In Nevada, a week after the one year anniversary of the deadliest mass shooting in modern American history, the Brady Campaign joined with its local chapters to endorse Steve Sisolak for Governor, Kate Marshall for Lieutenant Governor, Aaron Ford for Attorney General, Marylin Dondero Loop for Senate District 8, Melanie Schiebel for Senate District 9, Jason Frierson for Assembly District 8, Michelle Gorelow for Assembly District 35, Sandra Jauregui for Assembly District 41, and Justin Jones for County Commission.
- Steve Sisolak is committed to taking action against gun violence as Nevada’s next governor. A year after the Route 91 shooting in Las Vegas, he will move to ban assault weapons, bump stocks, high capacity magazines, and silencers. He also is committed to lobbying for funding to research gun violence as a public health crisis, removing restrictions preventing local governments from enacting gun safety measures, and fighting against efforts to arm teachers.
- Kate Marshall immediately got to work in the days after the Las Vegas to work with and help survivors and victims in any way she can. She will continue to be an advocate for all victims of gun violence as she fights to end the epidemic in her state.
- Aaron Ford sponsored a bipartisan bill in the Nevada state senate to ban people convicted of stalking or are subject to a domestic violence-related protective order, which was signed into law under the state’s Republican governor. As attorney general, he will continue his efforts to expand background checks and implement and enforce other common sense gun safety measures in his state.
In Florida, the Brady Campaign and its Florida Executive Council endorsed Nikki Fried for Commissioner of Agriculture, Olivia Babis for Florida Senate District 23, Annette Taddeo for Florida Senate District 40, and Debbie Katt for Florida State House District 57.
- Nikki Fried will, upon taking office as Commissioner of Agriculture, immediately investigate her predecessor’s failure to properly monitor concealed carry permitting in Florida. She has made clear that she will not be beholden to the NRA, but will put the people of her state first and foremost. She knows that background checks save lives while remaining consistent with the Second Amendment, and will govern as such.

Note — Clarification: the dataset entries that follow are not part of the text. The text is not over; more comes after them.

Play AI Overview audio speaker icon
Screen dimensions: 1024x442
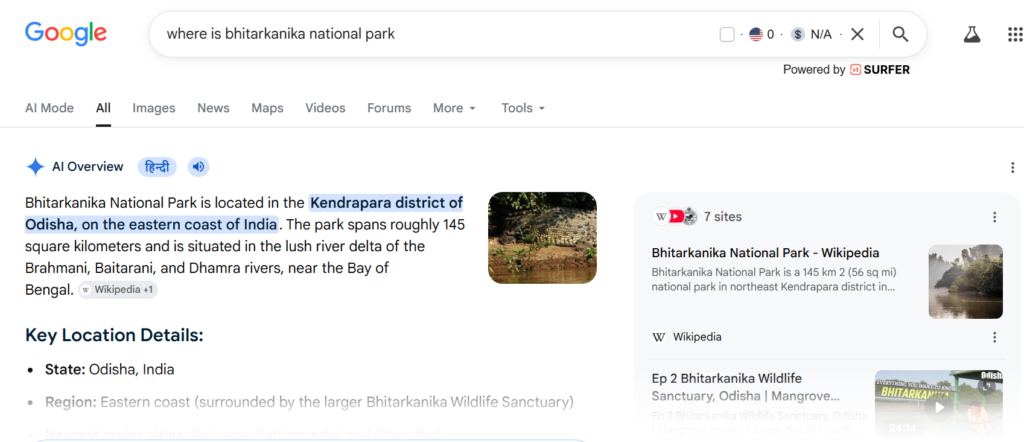point(199,167)
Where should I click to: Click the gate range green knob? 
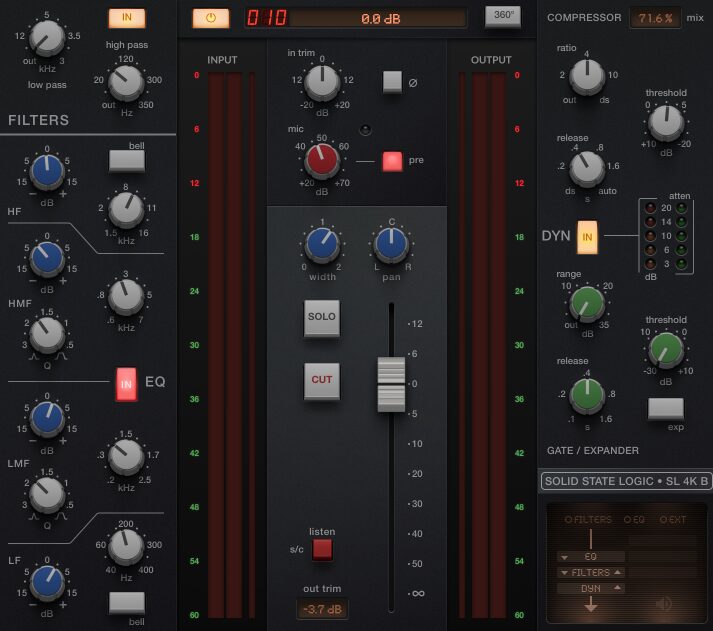[588, 303]
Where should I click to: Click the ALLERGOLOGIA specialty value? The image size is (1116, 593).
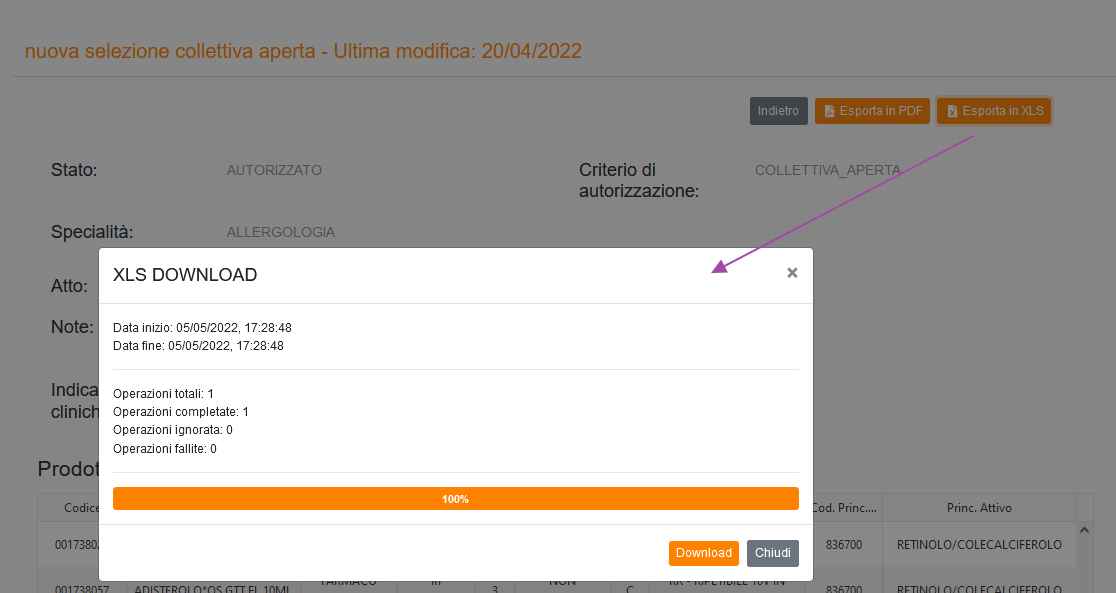click(x=280, y=233)
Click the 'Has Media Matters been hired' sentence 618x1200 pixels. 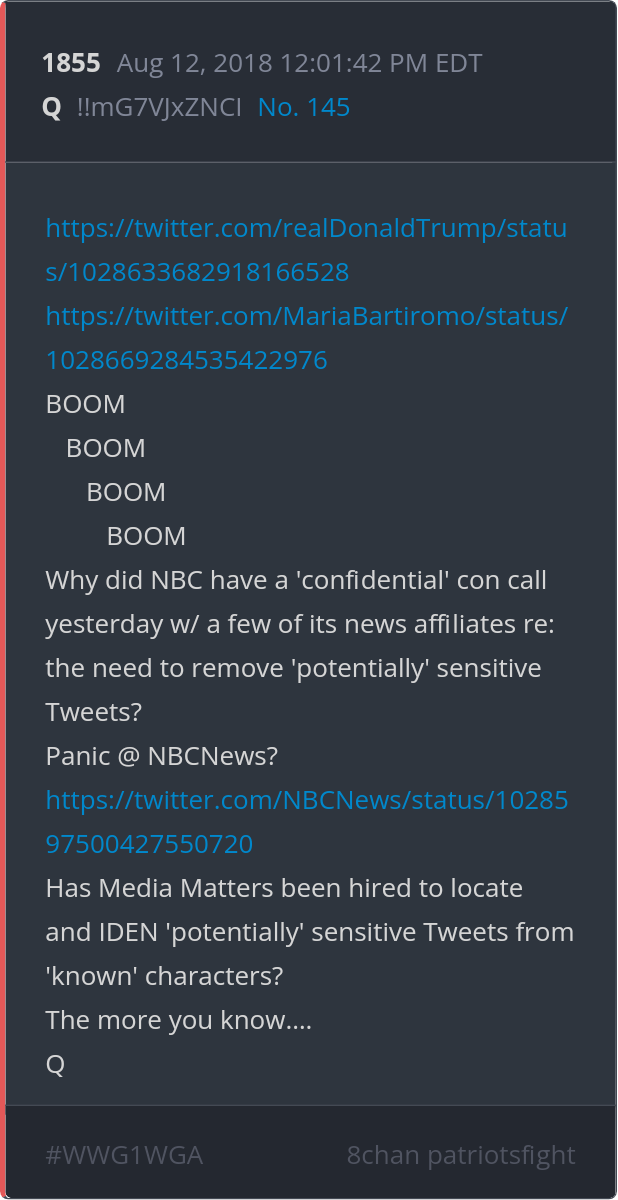pos(310,932)
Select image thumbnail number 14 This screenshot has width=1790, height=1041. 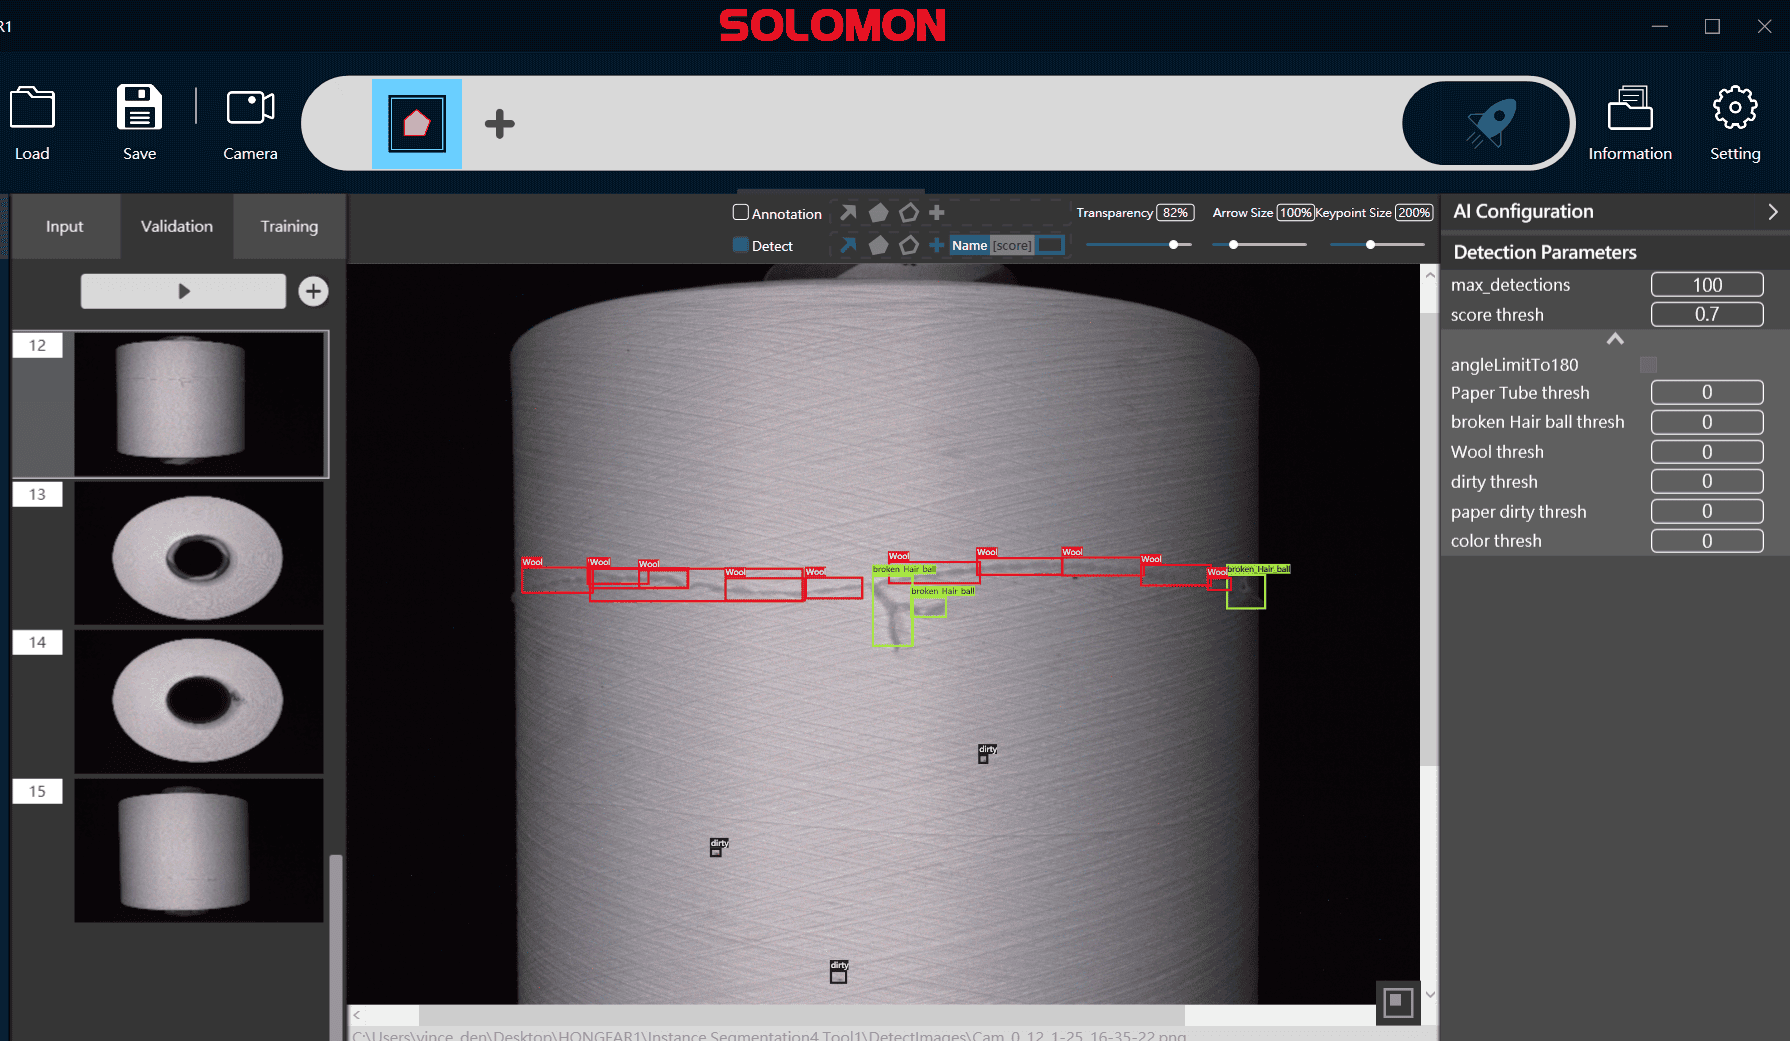tap(198, 700)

In California, the Brady Campaign and the California Executive Council endorsed Buffy Wicks for State Assembly District 15.
The Brady Campaign also endorsed two statewide initiative campaigns; Ban Assault Weapons NOW in Florida, and Washington State Ballot Initiative I-1639.

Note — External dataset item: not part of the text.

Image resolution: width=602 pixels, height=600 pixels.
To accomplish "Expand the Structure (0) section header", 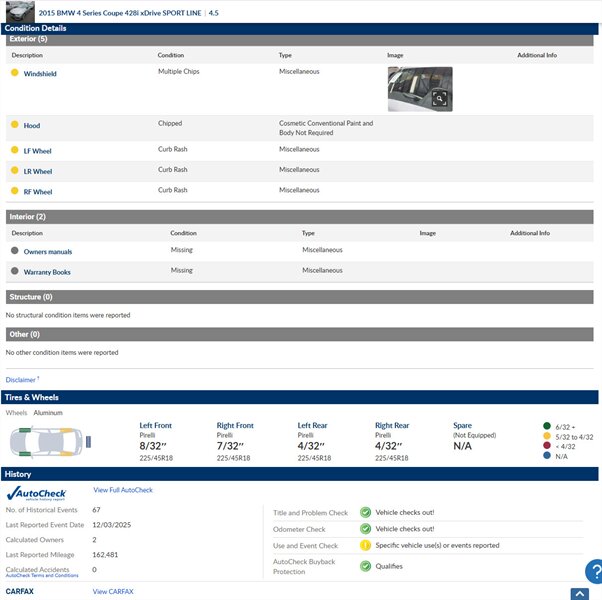I will pyautogui.click(x=300, y=297).
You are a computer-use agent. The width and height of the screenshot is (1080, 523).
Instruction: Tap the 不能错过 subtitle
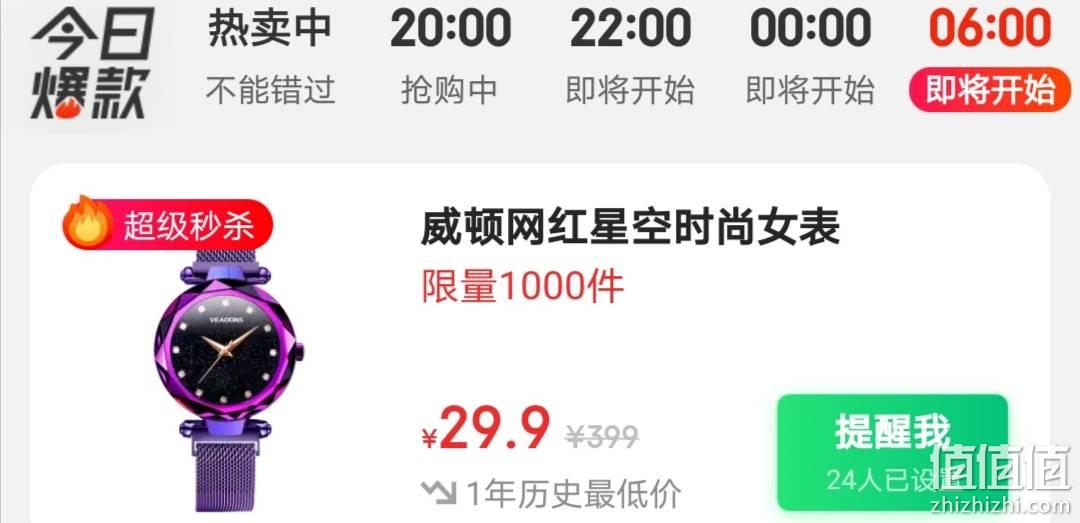270,90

- Ban Assault Weapons NOW seeks to place an amendment on the 2020 ballot in Florida to ban assault weapons in the state. Led by a combination of family members of murdered Parkland students, survivors of the Pulse nightclub massacre, and elected officials, the committee seeks to take the question of whether or not weapons of war belong in places of peace directly to the people of Florida, who have borne witness to a number of high-profile mass shootings in recent years. More information can be found at bawnfl.org.
- Washington State Ballot Initiative I-1639 would, among other measures, raise the minimum purchase age for semiautomatic rifles, establish new safe-storage rules, and require safety training before the purchase of any gun. This would be one of the strongest improvements to Washington state law on gun safety, and will save lives.
“We are constantly amazed by the sheer number of remarkable candidates who are putting gun safety at the top of their agendas in 2018,” stated Avery Gardiner, co-president of the Brady Campaign. “No matter how ‘blue’ or ‘red’ a district might be, we all stand in agreement that gun violence in America needs to come to an end. Soon, we will have a Congress that stands with us in that belief.”
This election cycle, the Brady Campaign is focused on working with and supporting candidates throughout the country who are committed to preventing gun violence. A heavy focus is on whether candidates support Brady’s three-point plan, including expanding Brady background checks, banning assault weapons and high-capacity magazines, and passing extreme risk laws. A recent battleground poll commissioned by Brady clearly demonstrated the popularity of this plan throughout the country.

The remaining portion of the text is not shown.